This page was generated by nbsphinx from docs/examples/Caches.ipynb.
Interactive online version: Binder badge Google Colab badge

Speasy caches levels analysis

Only for Google Colab users:

[ ]:
%pip install --upgrade ipympl speasy
[ ]:
try:
    from google.colab import output
    output.enable_custom_widget_manager()
except:
    print("Not running inside Google Collab")

For all users:

[ ]:
import speasy as spz
%matplotlib widget
amda_tree = spz.inventories.tree.amda
# Use this instead if you are not using jupyterlab yet
#%matplotlib notebook
import matplotlib.pyplot as plt
from datetime import datetime

[1]:
import speasy as spz

amda_tree = spz.inventories.tree.amda
%matplotlib widget
# Use this instead if you are not using jupyterlab yet
#%matplotlib notebook
import matplotlib.pyplot as plt
from datetime import datetime, timedelta
import time
import numpy as np

First ensure that speasy is setup to use SciQLop cache

[2]:
spz.config.proxy.url.set('http://sciqlop.lpp.polytechnique.fr/cache-dev')
spz.config.proxy.enabled.set(True)
[3]:
start_time = datetime(2016, 6, 2)
stop_time = datetime(2016, 6, 8)
reference_data = spz.get_data(amda_tree.Parameters.ACE.MFI.ace_imf_all.imf, start_time, stop_time, progress=False)

→ **GIVEN REQUEST**: Reproduce the Speasy cache notebook word for word from "First ensure that" to "start_time, stop_time, progress=False)". The entries that follow have no connection to the Speasy cache notebook.

→ **DATA ROWS**:

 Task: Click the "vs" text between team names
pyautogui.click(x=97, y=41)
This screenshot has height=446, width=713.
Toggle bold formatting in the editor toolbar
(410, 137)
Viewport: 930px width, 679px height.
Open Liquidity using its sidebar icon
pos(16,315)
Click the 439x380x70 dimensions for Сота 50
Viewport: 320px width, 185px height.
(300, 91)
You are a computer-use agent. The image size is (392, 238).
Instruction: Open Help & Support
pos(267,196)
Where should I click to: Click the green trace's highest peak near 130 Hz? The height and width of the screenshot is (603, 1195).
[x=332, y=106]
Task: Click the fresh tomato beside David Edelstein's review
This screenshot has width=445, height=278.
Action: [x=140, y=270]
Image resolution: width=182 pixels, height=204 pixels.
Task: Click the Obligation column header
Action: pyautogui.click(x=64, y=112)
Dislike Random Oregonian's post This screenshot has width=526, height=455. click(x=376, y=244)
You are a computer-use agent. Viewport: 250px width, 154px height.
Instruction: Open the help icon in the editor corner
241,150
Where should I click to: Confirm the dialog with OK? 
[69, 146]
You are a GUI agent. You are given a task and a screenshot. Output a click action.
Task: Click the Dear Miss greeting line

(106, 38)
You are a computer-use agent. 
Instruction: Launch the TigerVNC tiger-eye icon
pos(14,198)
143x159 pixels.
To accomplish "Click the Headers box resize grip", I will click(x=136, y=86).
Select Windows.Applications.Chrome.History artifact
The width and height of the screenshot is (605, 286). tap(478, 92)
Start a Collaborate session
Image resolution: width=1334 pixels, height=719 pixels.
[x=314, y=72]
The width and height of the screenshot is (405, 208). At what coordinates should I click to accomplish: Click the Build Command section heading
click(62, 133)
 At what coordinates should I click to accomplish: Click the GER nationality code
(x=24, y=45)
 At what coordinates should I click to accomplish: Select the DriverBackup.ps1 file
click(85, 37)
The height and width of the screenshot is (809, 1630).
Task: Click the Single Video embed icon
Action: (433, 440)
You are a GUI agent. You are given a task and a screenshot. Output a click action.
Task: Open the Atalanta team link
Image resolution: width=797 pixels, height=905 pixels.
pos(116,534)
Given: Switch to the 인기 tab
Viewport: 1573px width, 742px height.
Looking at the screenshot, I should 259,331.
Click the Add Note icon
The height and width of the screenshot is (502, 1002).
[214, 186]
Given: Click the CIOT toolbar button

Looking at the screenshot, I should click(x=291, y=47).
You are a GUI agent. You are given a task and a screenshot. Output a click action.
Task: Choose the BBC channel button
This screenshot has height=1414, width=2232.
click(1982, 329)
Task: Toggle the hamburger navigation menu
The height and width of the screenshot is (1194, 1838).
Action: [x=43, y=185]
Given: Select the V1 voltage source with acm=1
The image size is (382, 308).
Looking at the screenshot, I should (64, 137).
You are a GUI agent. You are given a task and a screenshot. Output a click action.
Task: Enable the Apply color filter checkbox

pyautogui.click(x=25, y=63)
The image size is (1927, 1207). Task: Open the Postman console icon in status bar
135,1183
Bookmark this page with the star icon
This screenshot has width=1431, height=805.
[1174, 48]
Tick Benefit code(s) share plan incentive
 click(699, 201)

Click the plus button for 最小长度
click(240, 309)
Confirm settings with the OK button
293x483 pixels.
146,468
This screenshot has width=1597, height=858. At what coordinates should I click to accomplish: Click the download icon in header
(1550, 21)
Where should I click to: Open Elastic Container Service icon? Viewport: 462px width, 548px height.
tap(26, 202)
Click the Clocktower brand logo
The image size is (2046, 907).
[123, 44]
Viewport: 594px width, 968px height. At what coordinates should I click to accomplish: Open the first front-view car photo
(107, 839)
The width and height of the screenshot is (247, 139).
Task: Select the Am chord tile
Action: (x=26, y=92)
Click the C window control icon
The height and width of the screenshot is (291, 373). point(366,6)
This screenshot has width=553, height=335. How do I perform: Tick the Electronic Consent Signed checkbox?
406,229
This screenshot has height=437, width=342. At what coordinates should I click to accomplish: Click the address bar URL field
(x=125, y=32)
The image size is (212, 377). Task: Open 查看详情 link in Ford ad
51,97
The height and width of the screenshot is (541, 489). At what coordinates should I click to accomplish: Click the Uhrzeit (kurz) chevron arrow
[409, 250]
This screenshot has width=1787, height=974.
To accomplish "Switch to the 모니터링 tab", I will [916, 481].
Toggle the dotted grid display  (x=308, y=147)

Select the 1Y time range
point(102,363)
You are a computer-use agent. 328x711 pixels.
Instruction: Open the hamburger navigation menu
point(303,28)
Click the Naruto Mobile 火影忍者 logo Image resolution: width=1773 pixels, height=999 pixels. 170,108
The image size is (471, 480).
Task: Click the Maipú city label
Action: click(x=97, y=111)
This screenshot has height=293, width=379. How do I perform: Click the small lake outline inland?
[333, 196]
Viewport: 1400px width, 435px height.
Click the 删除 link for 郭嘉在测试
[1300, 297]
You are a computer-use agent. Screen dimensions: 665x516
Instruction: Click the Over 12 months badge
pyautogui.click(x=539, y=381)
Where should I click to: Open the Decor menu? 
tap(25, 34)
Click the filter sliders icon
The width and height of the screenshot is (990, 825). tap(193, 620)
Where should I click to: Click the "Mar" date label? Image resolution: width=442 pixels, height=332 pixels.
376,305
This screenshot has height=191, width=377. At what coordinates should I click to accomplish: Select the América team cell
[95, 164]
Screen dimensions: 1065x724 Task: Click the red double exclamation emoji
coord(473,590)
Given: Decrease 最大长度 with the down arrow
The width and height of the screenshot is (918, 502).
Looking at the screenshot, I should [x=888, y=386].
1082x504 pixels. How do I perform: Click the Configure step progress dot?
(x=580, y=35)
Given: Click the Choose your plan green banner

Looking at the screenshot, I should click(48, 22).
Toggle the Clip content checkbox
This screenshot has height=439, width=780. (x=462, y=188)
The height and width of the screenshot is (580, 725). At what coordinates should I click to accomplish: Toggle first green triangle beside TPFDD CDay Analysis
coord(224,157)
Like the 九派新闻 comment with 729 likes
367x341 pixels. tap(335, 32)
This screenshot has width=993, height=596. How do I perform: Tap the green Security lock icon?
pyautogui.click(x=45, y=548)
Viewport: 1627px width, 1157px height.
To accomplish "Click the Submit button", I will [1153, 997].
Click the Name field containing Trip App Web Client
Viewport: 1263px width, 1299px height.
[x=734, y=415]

→ **REPLY TO THE TASK**:
First ensure that speasy is setup to use SciQLop cache

[2]:
spz.config.proxy.url.set('http://sciqlop.lpp.polytechnique.fr/cache-dev')
spz.config.proxy.enabled.set(True)
[3]:
start_time = datetime(2016, 6, 2)
stop_time = datetime(2016, 6, 8)
reference_data = spz.get_data(amda_tree.Parameters.ACE.MFI.ace_imf_all.imf, start_time, stop_time, progress=False)